Adelante con juicio! Giorgia Meloni procede sulla pista tracciata da Gianfranco Fini, cauta, col piede di piombo, però avvicinandosi al detestato leader di cui è tuttavia erede ogni anno di più. Il passo di ieri è deciso e forse decisivo. La denuncia forte e chiara dell’ “abominio del piano nazista di persecuzione e sterminio del popolo ebraico” era nell’ordine delle cose.

La definizione della Shoah come “tragedia che non ha paragoni nella Storia” era anche prevedibile e del resto è implicitamente adoperata, non a torto, contro chi negli ultimi mesi ha paragonato senza sfumature Israele al Terzo Reich. Le parole più significative arrivano alla fine, quando la leader di FdI parla della “complicità del regime fascista” con quello hitleriano “attraverso l’infamia delle leggi razziali e il coinvolgimento nei rastrellamenti e nelle deportazioni”. Meloni aggiunge, nel suo abituale stile, una dichiarazione di guerra contro l’antisemitismo “in tutte le forme in cui si manifesta, antiche e moderne” e farebbe prima a dire “di destra e di sinistra”. Promette “un documento articolato e di scenario che fissa obiettivi e azioni concrete per contrastare un fenomeno abietto che non ha diritto di cittadinanza”. In un certo senso è anche questo un passo sulla via di Fini, che proprio allo Yad Vashem di Gerusalemme prese la posizione durissima e definitiva sul fascismo che gli costò le simpatie dello zoccolo duro ed ex missino del suo partito.

Il rapporto tra FdI e l’eredità di An è complesso e sfuggente. Senza Fini la destra non sarebbe mai uscita dal ghetto. L’orizzonte di Giorgia, la trasformazione della destra radicale in una forza conservatrice legittimata a livello internazionale, non è poi molto diversa da quella del predecessore e in ogni caso la spinta della realtà in quella direzione è troppo forte perché una politica pragmatica come lei possa ignorarla. FdI è figlia legittima di An, tanto che da lì vengono i suoi fondatori, la stessa Meloni, La Russa e Crosetto, e avevano quella tessera in tasca anche buona parte dei dirigenti o ministri tricolori oggi. La stessa Giorgia, peraltro, era appunto ministra in uno dei governi Berlusconi. La maledizione che pesa su Fini e l’anatema che gli viene riservato da una destra che avrebbe tutte le ragioni per essergli grata dipendono in parte dall’aver portato la rottura a livello troppo radicale, pagandone il prezzo.
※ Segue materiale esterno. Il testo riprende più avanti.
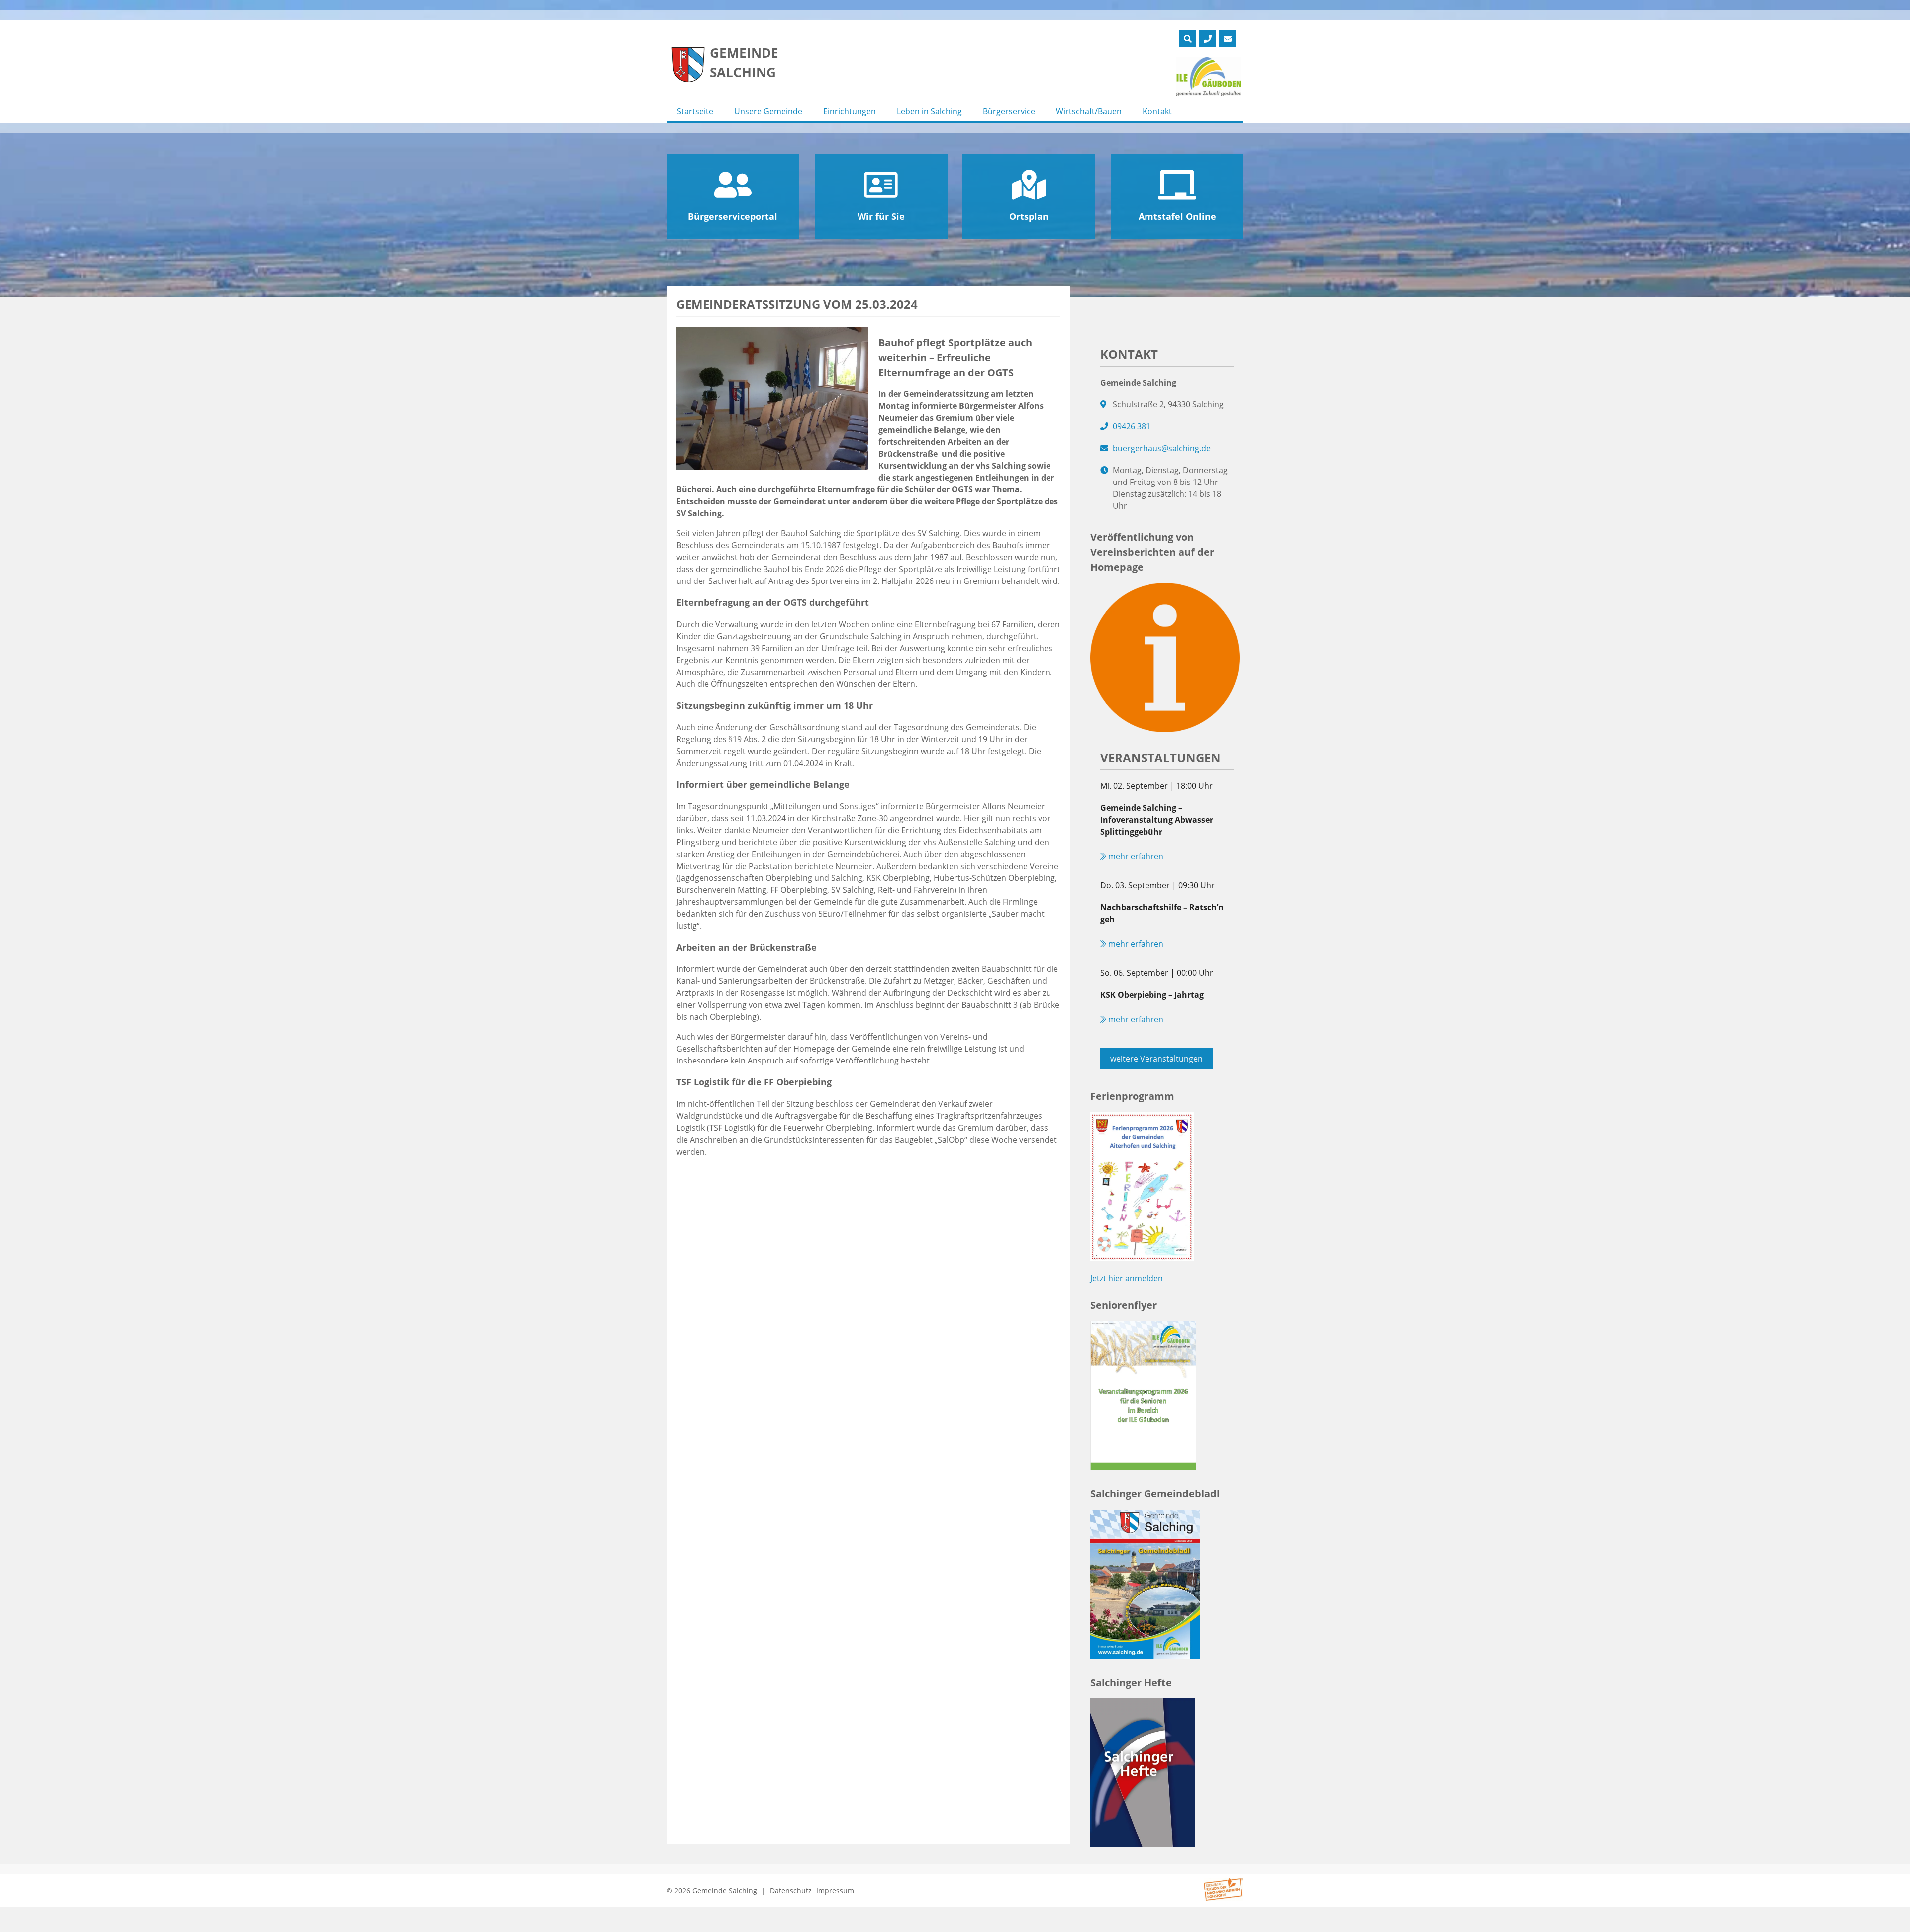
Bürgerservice (1009, 111)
Meloni, che è una politica molto più avveduta di quanto non sembrasse quando, fino a due anni fa strepitava dai palchi, non ha alcuna intenzione di commettere lo stesso errore. Dà alle cose il tempo di cui necessitano per procedere senza traumi nella sua base, neppure nello zoccolo duro che votava FdI anche quando era un partito sì e no del 4%. Dunque quelle dichiarazioni di condanna del fascismo che l’opposizione reclama da due anni e mezzo piano piano arriveranno. Forse non nella forma nettissima adoperata da Fini ma arriveranno. La differenza reale però c’è ed è nelle scelte politiche, non nei proclami identitari. Nel corso della sua lunga esperienza come leader di un partito già fuori dal ghetto, di ministro e poi presidente della Camera, l’ultimo leader del Msi e primo di An aveva elaborato una sterzata politica profonda. Pur restando uomo di destra e conservatore aveva fatto propri tutti i principi liberali e, partendo dalla firma della pessima legge sull’immigrazione Bossi-Fini, aveva finito per diventare difensore dei diritti civili secondo una logica appunto compiutamente liberale.

Quella svolta Giorgia non ha neppure iniziato a farla e per ora non sembra intenzionata a muoversi in quella direzione. Quel che rende la destra occidentale, dagli Usa all’Europa, così temibile e proprio il fatto che, nonostante le divisioni e le differenze che pure ci sono, è compatta nella negazione dei diritti sia civili che sociali, che considera anzi il vero nemico. Da quel punto di vista, quello della “remigrazione”, degli accordi con regimi o bande di torturatori perché tengano lontani i migranti poco importa con quali mezzi, della blindatura intorno a una visione reazionaria che mira a tornare indietro sui diritti di ogni minoranza, fra i Patrioti di Orbàn, i quasi neonazisti della AfD, il populismo alla sega elettrice di Milei e il suprematismo nazionalista che governa a Washington non c’è alcuna distinzione reale. Con Fini aveva finito per esserci. La sua presa di distanza dal fascismo non era solo questione d’identità, che pure ha il suo peso, ma di orizzonti politici. È una differenza grossa.